◆ Extrait du document
★ ★ ★ ★ ★ ★ ★

Négociations avec le secteur public 

L’affrontement attendu entre les syndicats du secteur public et le gouvernement Legault sera difficile à contourner cet automne. « J’ai quand même des inquiétudes quand j’entends certains chefs syndicaux faire des menaces de grève », a lancé le premier ministre François Legault le 8 septembre, lors du caucus de son parti à Saguenay. Quatre jours plus tard, les syndicats mettaient leurs menaces à exécution. Le front commun, qui représente 420 000 employés des secteurs public et parapublic, a annoncé qu’il consulterait ses membres à compter de lundi sur un éventuel arrêt de travail, voire une grève générale illimitée. Le processus s’étirera toutefois dans le temps puisque le front se donne jusqu’au 13 octobre pour sonder le mouvement. La tension monte entre les syndicats et le gouvernement Legault depuis des mois. La convention collective des travailleurs est échue depuis le 31 mars 2022, et les deux parties n’arrivent pas à s’entendre, notamment sur les hausses de salaire. Les professionnelles en soins (infirmières, infirmières auxiliaires, inhalothérapeutes, perfusionnistes techniques), qui négocient de leur côté, se préparent, elles aussi, à un coup de force et à un test de popularité si elles multiplient les moyens de pression. Déjà très mobilisées avant la pandémie, elles réclament une hausse de plus de 20 %, ce qui dépasse la capacité de payer des Québécois, soutient François Legault. Or, le ministre de la Santé, Christian Dubé, souhaite lancer sa nouvelle agence Santé Québec au printemps prochain, et il aura besoin de nouveaux contrats de travail pour ce faire.

★ ★ ★ ★ ★ ★ ★

◆ Matériel d'étude

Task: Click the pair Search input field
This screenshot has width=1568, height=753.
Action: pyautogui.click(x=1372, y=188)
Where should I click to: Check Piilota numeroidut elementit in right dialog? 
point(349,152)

★ ★ ★ ★ ★ ★ ★

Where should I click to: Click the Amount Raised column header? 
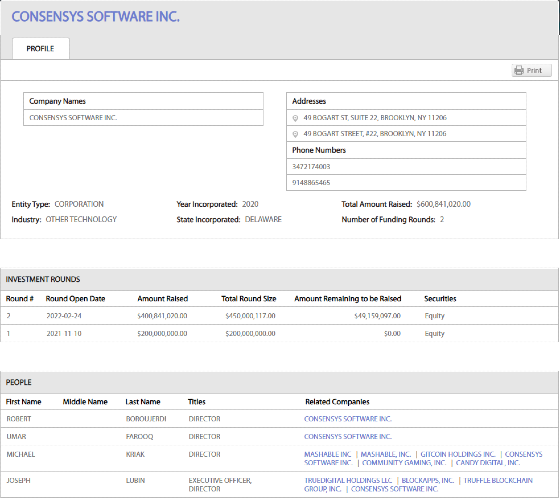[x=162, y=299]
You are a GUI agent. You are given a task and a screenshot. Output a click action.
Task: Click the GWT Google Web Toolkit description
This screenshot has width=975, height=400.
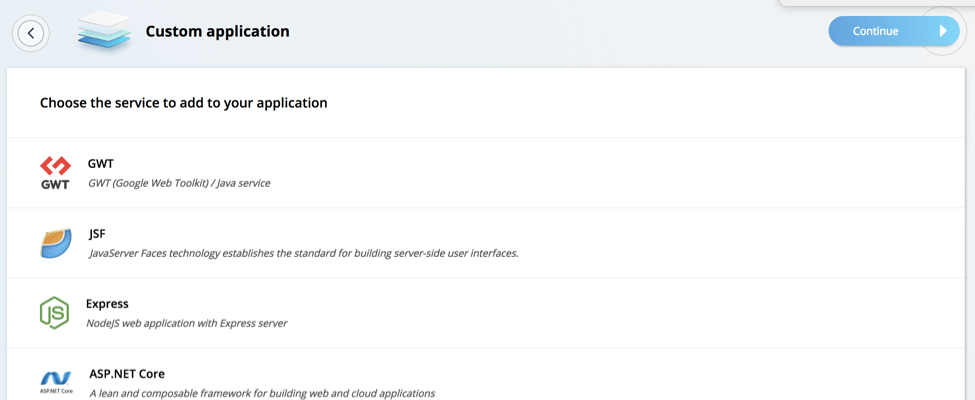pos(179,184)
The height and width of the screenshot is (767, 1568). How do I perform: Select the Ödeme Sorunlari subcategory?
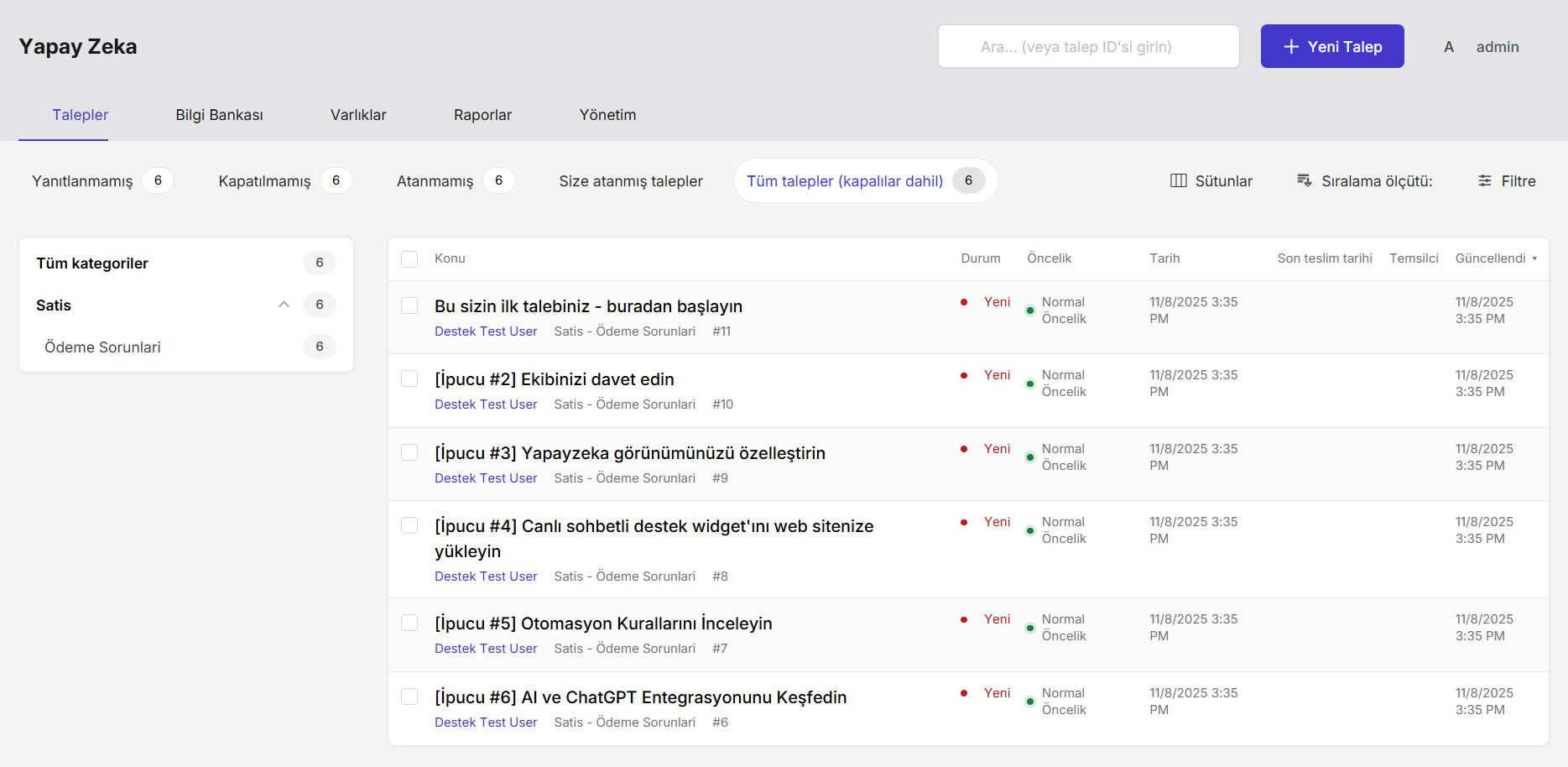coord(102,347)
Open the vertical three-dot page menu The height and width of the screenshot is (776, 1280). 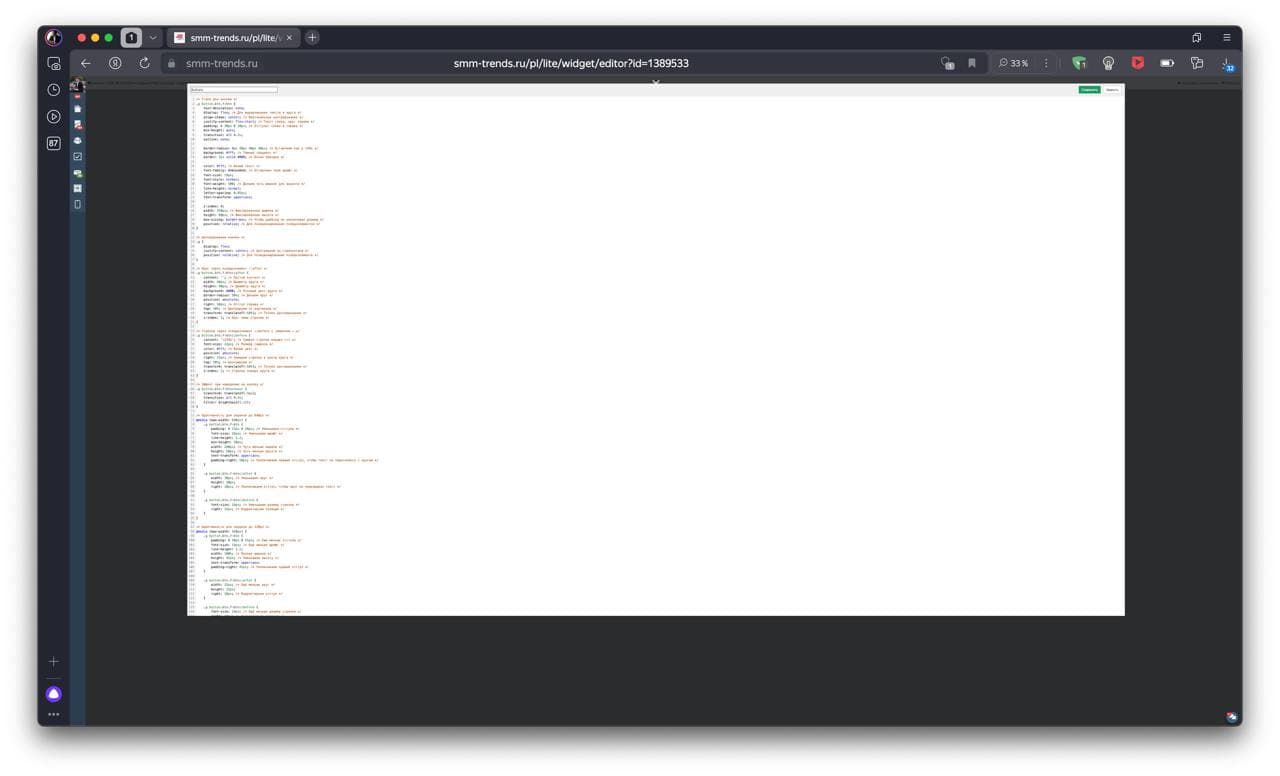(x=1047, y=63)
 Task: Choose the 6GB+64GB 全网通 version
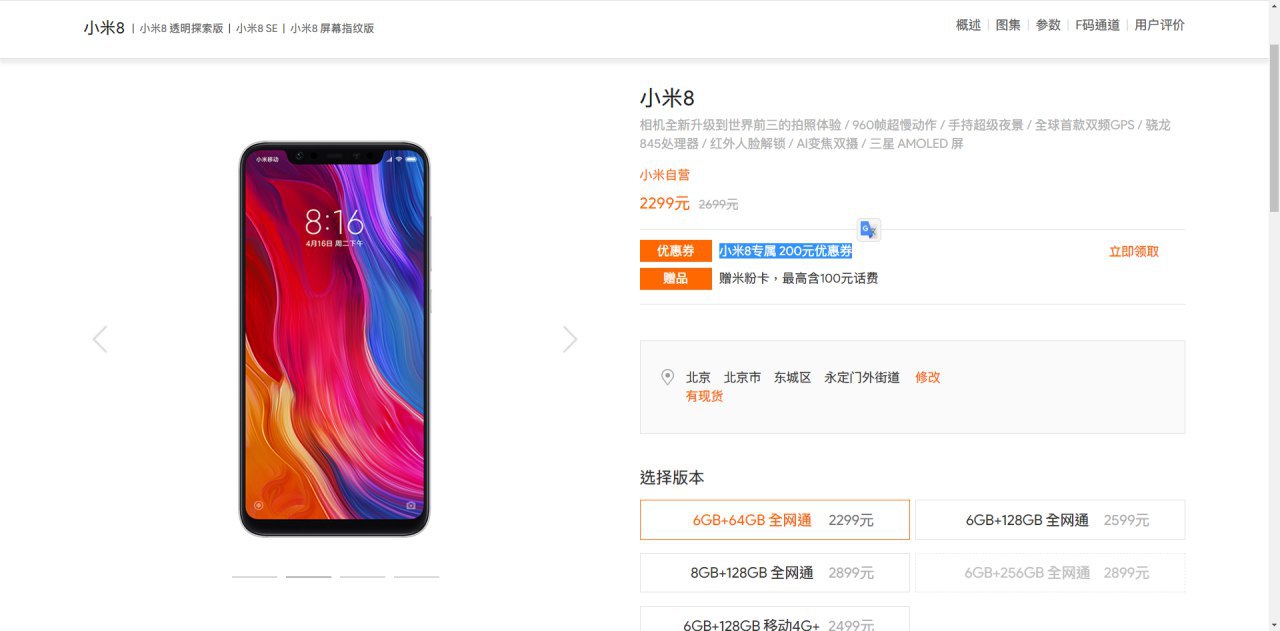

★ ★ ★ ★ ★ ★ ★

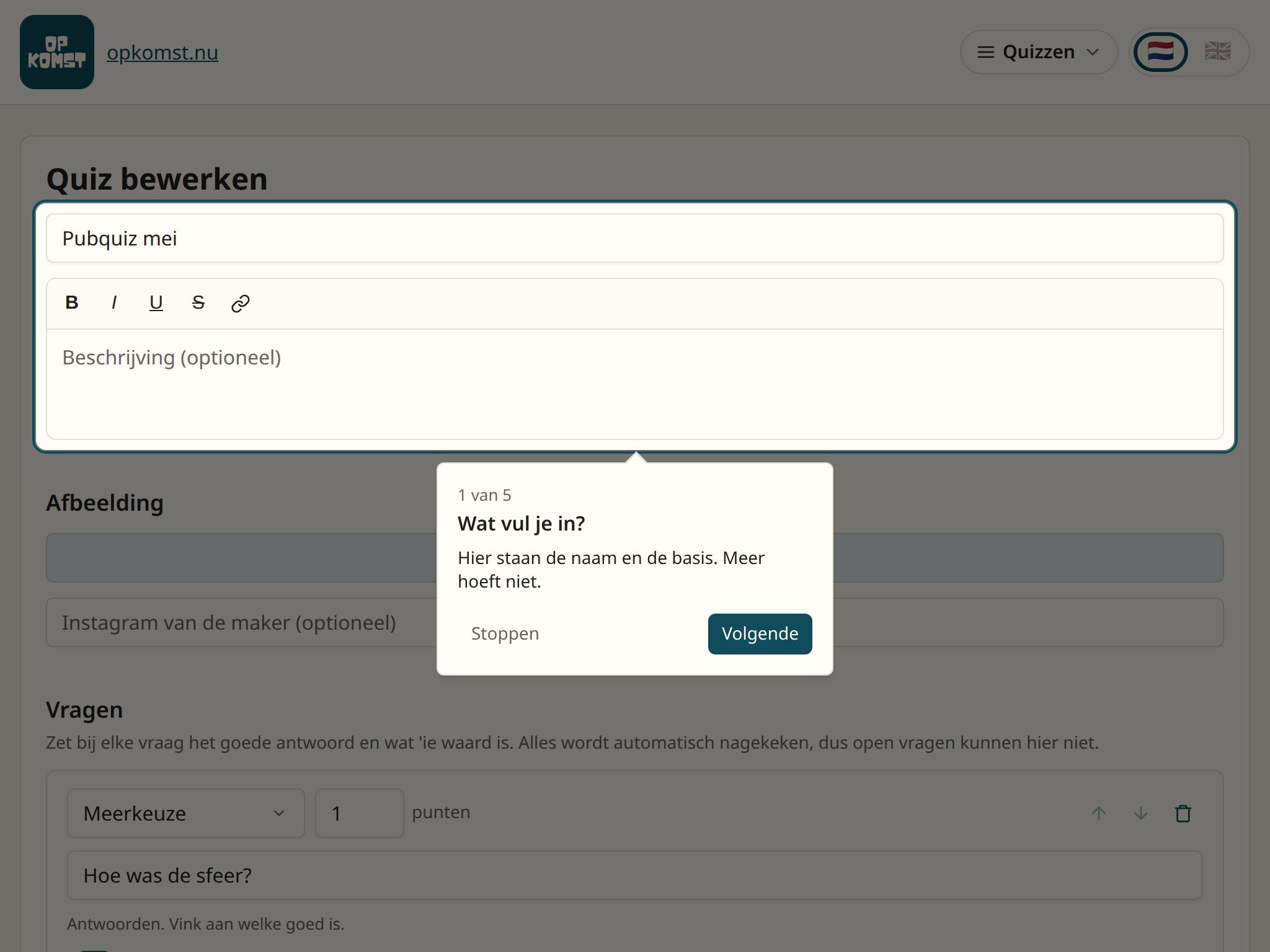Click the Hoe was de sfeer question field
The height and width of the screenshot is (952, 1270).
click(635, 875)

★ ★ ★ ★ ★ ★ ★

◆ Consigne
Répondez, s'il vous plaît, à ces questions d'après l'extrait sur les négociations avec le secteur public.
1. Combien d'employés le front commun représente-t-il ?
2. Depuis quelle date la convention collective des travailleurs est-elle échue ?
3. Quelle hausse les professionnelles en soins réclament-elles ?

◆ Réponse
1. 420 000 employés des secteurs public et parapublic.
2. Depuis le 31 mars 2022.
3. Une hausse de plus de 20 %.